After this video you’ll never trust a map again
You’ve been living in a lie all your life. Everyday billions of searches are made on Google Maps, helping people navigate their way around the world and Google claims that it is on a ‘never-ending quest for the perfect map’, but the truth is that the geography of the world which you’ve been showed is a lie.
When you look at the map above, which is the one you typically see in the Internet, North America and Greenland looks larger than Africa. In reality, you can fit north America into Africa and still have plenty of space for India, Argentina and Germany. The map suggests Scandinavian countries are larger than India, whereas in reality India is three times the size.
The distortion is the result of the Mercator projection which was created in 1596 to make life easier for sailors by keeping parallels and meridians as straight lines. But in doing so it distorts the world in a way that misrepresents countries’ shape and size to a degree that increases the farther away they are from the Equator. This ‘favours’ rich north countries by showing them as much bigger than in reality. The map below shows the World in Gall-Peters cylindrical equal-area projection which makes seeing the relative size of places much easier. The project distorts the shapes, distances and angles so certain places appear stretched and this is why we rarely observe it online.
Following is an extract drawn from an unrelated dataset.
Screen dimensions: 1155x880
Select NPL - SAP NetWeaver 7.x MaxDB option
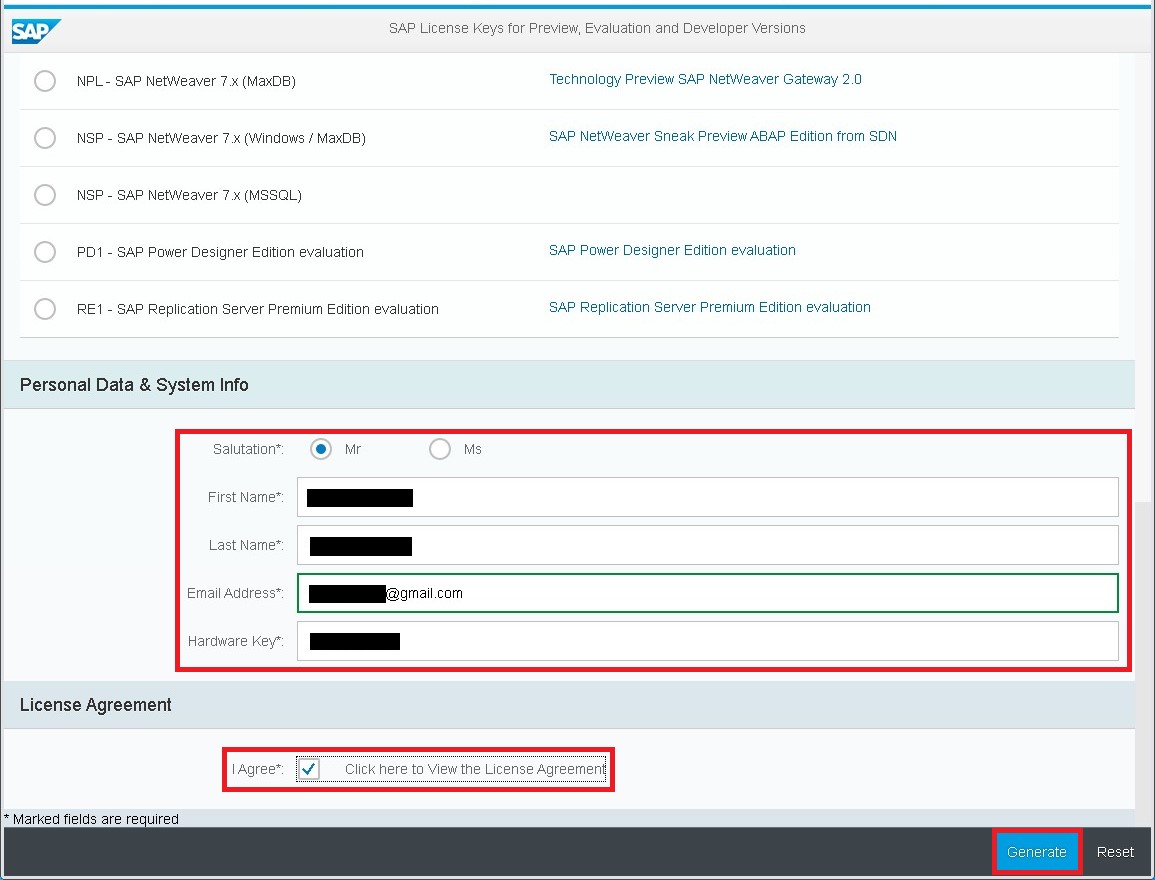[x=44, y=81]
This video from BuzzFeed will give you a glimpse of how could you actually compare sizes of different continents and countries. I hope it will change the way you look at the map of the world.
Conclusions? There is no such thing as a perfectly accurate map. All maps distort reality and convey bias. You must be aware that Mercator projection is which really good for a large-scale (close view) navigation purposes is not the best option to present the world in a small-scale (global view). As geo-geeks we should try to use different map projections for different purposes. With modern mapmaking software, choosing a different and more appropriate projection is quite easy. Perhaps the time has come to abandon reliance on the Mercator projection for every purpose. Don’t you think?